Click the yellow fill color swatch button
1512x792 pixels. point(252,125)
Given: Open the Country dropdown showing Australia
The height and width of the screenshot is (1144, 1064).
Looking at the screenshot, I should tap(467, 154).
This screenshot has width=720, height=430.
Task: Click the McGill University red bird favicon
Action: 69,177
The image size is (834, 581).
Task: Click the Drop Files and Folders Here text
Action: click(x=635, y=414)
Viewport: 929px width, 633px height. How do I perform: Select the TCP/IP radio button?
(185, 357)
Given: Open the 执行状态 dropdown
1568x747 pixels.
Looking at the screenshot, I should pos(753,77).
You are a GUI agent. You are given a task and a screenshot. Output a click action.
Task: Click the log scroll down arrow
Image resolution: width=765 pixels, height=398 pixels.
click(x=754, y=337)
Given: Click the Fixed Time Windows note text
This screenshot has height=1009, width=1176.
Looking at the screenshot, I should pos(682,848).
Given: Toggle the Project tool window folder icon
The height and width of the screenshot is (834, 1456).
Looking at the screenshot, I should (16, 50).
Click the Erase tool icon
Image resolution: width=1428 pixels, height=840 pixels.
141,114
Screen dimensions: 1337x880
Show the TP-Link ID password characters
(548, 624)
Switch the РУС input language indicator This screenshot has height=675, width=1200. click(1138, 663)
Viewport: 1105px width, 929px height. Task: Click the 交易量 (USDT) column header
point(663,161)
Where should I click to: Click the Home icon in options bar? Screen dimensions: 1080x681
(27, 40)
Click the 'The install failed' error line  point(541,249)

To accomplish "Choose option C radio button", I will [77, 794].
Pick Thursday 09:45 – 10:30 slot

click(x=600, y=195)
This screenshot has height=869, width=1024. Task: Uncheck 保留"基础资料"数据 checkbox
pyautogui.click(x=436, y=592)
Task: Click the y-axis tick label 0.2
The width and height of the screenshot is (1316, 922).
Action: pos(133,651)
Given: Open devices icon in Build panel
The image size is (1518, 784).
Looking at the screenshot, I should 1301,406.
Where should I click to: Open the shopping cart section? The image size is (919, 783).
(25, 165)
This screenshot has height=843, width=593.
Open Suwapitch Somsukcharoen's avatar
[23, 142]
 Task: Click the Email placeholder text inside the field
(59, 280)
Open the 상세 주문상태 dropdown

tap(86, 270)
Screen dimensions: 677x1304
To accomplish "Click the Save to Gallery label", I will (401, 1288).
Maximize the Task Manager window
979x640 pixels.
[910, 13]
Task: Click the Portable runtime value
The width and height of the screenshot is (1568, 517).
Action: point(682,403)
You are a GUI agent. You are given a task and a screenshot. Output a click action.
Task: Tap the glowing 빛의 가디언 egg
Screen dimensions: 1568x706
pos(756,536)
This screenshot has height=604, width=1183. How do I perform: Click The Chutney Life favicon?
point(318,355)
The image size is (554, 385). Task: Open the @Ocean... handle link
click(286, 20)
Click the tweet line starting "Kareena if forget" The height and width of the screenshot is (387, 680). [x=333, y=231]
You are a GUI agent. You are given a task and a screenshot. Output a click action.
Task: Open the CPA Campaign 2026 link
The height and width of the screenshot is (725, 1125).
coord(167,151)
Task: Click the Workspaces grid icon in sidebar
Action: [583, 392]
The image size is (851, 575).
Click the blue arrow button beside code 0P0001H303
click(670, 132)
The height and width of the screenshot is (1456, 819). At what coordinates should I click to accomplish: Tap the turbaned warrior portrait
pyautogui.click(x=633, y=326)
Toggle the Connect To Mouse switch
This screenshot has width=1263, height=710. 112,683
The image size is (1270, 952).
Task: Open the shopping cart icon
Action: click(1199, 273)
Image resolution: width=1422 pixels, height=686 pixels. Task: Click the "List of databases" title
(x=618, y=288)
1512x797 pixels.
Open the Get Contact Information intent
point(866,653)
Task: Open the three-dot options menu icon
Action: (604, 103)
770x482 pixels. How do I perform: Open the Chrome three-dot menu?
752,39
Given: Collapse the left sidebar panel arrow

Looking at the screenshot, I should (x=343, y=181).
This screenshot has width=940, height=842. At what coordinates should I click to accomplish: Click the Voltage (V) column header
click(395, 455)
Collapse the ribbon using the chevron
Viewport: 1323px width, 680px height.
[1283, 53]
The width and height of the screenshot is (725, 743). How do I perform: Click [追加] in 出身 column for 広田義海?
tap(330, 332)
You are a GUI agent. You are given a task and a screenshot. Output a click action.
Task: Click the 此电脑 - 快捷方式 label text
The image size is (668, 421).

____________

- [PROBLEM DESCRIPTION]:
Write out, word for word, the lines of the items above starting at the one that contains "Switch the РУС" and ending at the one that contains "point(663,161)", both included.

- [ANSWER FOR THE TASK]:
Switch the РУС input language indicator This screenshot has height=675, width=1200. click(1138, 663)
Viewport: 1105px width, 929px height. Task: Click the 交易量 (USDT) column header
point(663,161)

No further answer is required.